Provided data:

________________________________________

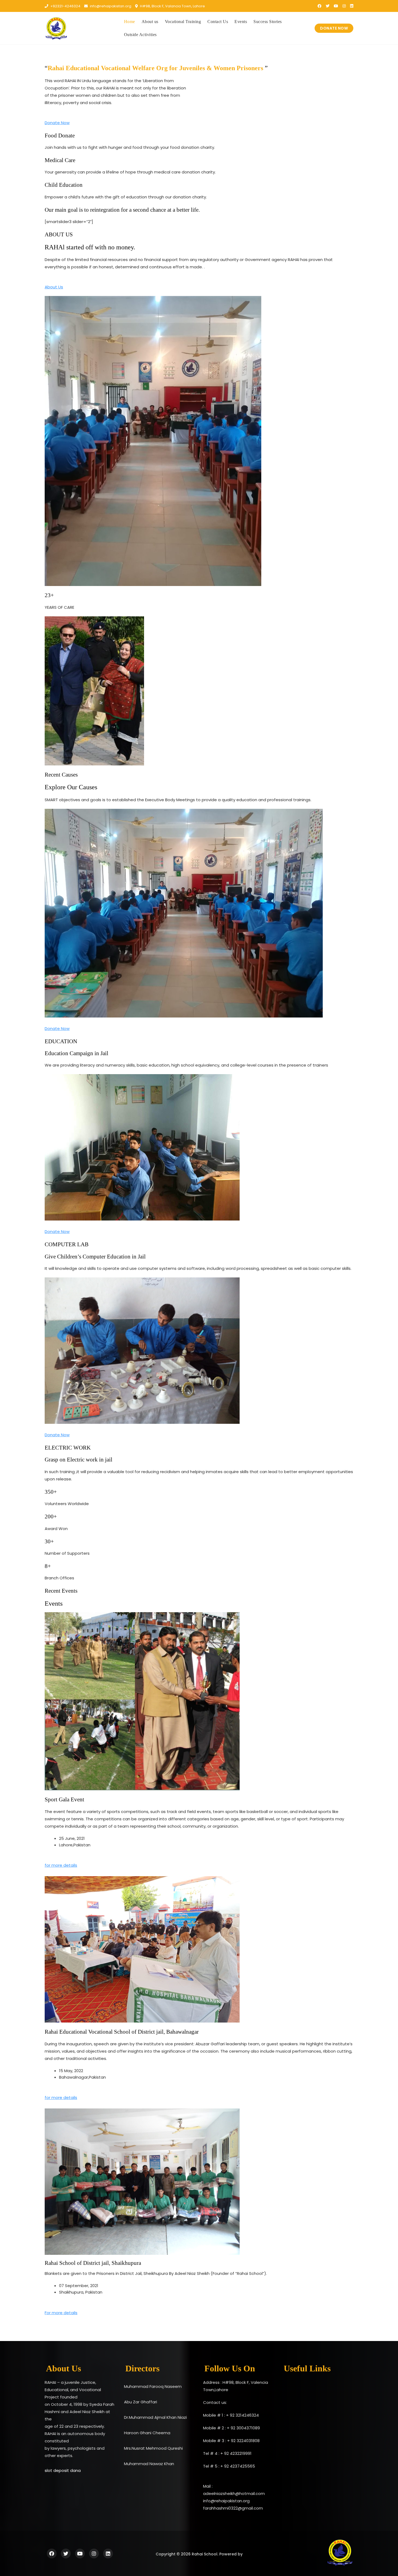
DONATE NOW (334, 28)
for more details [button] (61, 1865)
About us (150, 21)
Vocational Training (183, 21)
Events (240, 21)
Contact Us (217, 21)
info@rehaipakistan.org (110, 6)
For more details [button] (61, 2313)
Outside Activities (140, 34)
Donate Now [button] (57, 122)
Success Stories (267, 21)
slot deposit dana (63, 2470)
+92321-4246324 (65, 6)
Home (129, 21)
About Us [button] (54, 287)
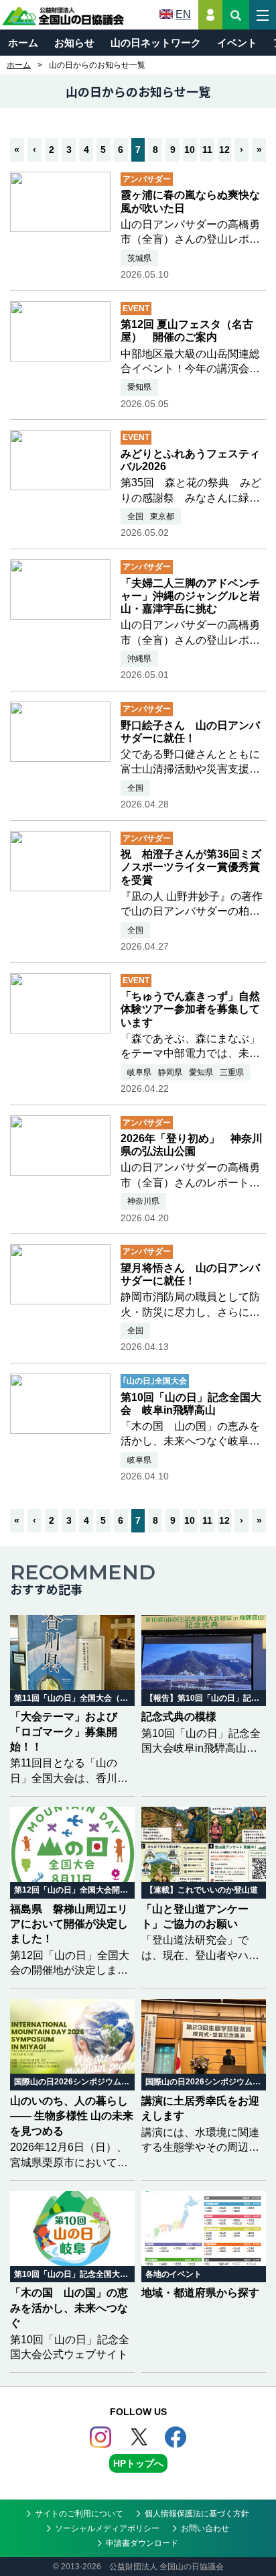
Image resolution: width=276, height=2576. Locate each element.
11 (207, 149)
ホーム (23, 42)
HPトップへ (138, 2463)
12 (224, 149)
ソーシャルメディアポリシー (107, 2528)
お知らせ (74, 42)
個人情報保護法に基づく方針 (197, 2514)
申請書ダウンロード (142, 2543)
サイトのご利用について (79, 2514)
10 (189, 149)
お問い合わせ (205, 2528)
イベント (237, 42)
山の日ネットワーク (156, 42)
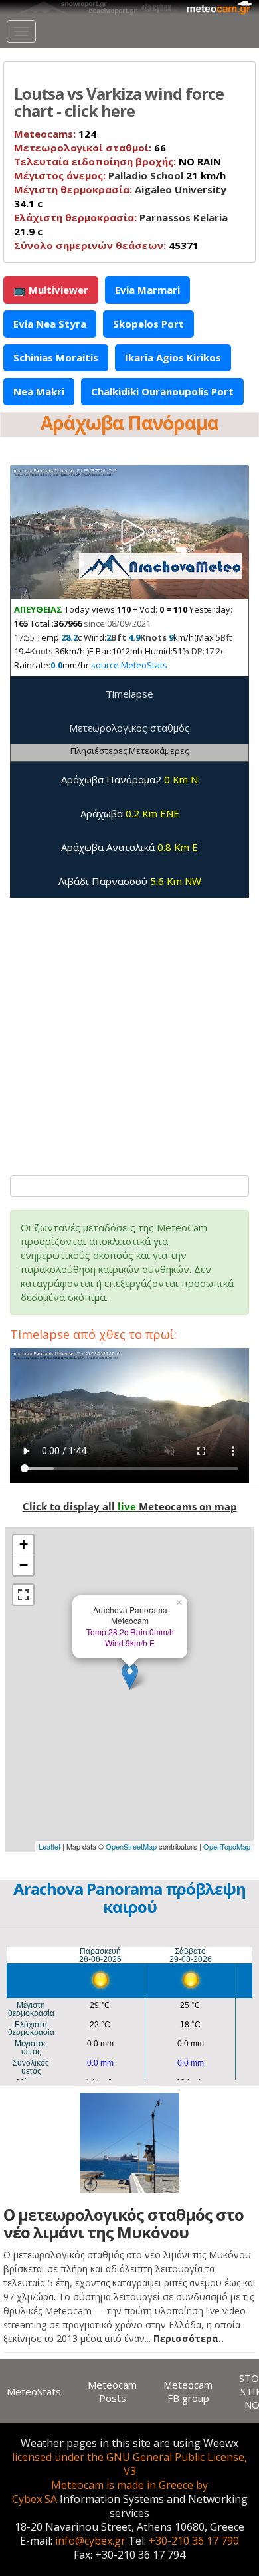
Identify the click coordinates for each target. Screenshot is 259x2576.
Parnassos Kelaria (183, 217)
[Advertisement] (129, 1029)
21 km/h (120, 175)
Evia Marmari (147, 289)
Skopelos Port (148, 323)
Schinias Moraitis (55, 357)
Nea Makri (38, 391)
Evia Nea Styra (49, 323)
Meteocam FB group (188, 2391)
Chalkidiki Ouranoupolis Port (162, 391)
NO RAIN (117, 161)
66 (90, 147)
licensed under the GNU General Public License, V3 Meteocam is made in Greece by (129, 2471)
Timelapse (129, 693)
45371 (106, 245)
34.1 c (120, 196)
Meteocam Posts (112, 2391)
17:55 (24, 637)
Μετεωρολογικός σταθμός (129, 727)
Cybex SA (34, 2499)
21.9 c (121, 224)
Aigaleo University (180, 189)
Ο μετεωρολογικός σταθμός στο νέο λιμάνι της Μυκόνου (123, 2222)
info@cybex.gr (90, 2540)
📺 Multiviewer (50, 289)
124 (55, 133)
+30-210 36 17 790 (194, 2540)
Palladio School (145, 175)
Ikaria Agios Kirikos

________________________________________

Exercise requirements:
Please state how many lines of the material contain the word "σταθμός", giving the number alone.

Result of this exercise:
2